Modifiez, dans le texte sur le Palais Garnier, le passage qui va de « Les spectacles seront » jusqu'à « au Palais Garnier. » en mettant « Opéra Comique » à la place de « Opéra Bastille ».

(Extrait du document)
- - - - -

Quinze mètres en contrebas de la scène se trouve encore la salle des cabestans, à gros rouleaux crantés. Ces rouages, actionnés par les anciens marins, servaient autrefois à monter et descendre les toiles peintes des décors. Conservés en l’état, ils sont parfois montrés au public lors des Journées du Patrimoine.
Autre salle impressionnante, à l’étage cette fois, le centre des costumes. Classée monument historique, cette salle recouverte de boiseries rassemble, avant chaque spectacle, les trésors créés dans les ateliers de couture de l’opéra. Ces lieux historiques ont été soigneusement préservés, mais, en même temps, le bâtiment a continué à se modifier pour s’adapter à l’évolution de l’activité artistique.
La rénovation de la façade principale, débutée en 2022 avec la pose d’immenses échafaudages, se poursuivra au-delà de 2025. Les grands panneaux publicitaires qui cachent ce chantier déplaisent à beaucoup, mais ils permettent de financer les travaux. D’autres sont prévus notamment pour restaurer les toitures, l’entrée des artistes et la salle de spectacle. Le chantier le plus important débutera à l’été 2027 avec la rénovation et la modernisation de l’ensemble de la cage de scène. De ce fait, la salle restera fermée pendant deux ans.
Les spectacles seront proposés à l’Opéra Bastille, la deuxième salle de l’Opéra de Paris inaugurée en 1989, et hors les murs. Garnier continuera d’accueillir des visiteurs et des événements, mais uniquement dans ses espaces publics. Le manque à gagner s’annonce important étant donné que près de 350 000 spectateurs du monde entier se pressent chaque année au Palais Garnier.

- - - - -

(Extrait des données)
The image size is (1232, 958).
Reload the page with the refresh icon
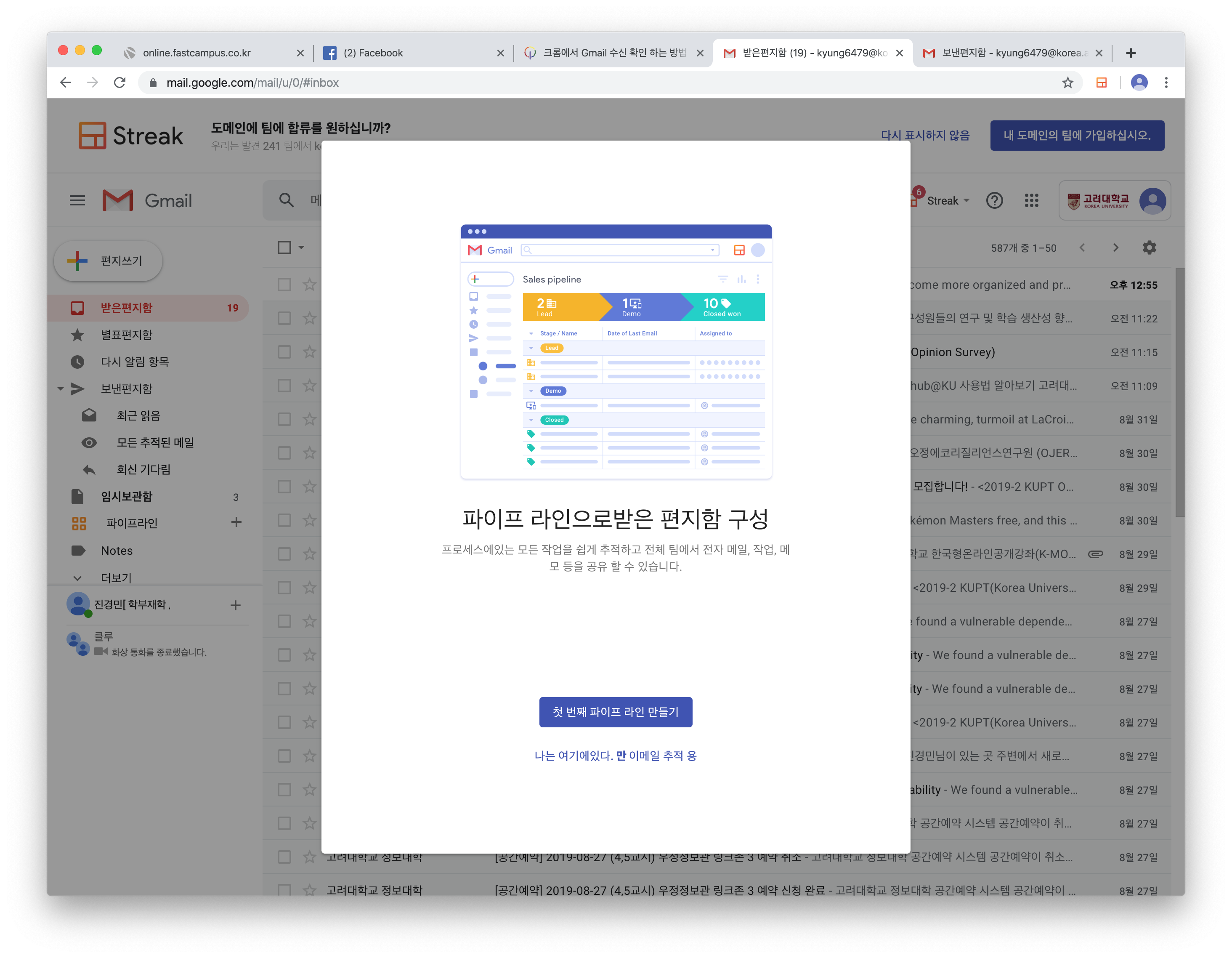119,83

- - - - -

(Réponse)
Les spectacles seront proposés à l’Opéra Comique, la deuxième salle de l’Opéra de Paris inaugurée en 1989, et hors les murs. Garnier continuera d’accueillir des visiteurs et des événements, mais uniquement dans ses espaces publics. Le manque à gagner s’annonce important étant donné que près de 350 000 spectateurs du monde entier se pressent chaque année au Palais Garnier.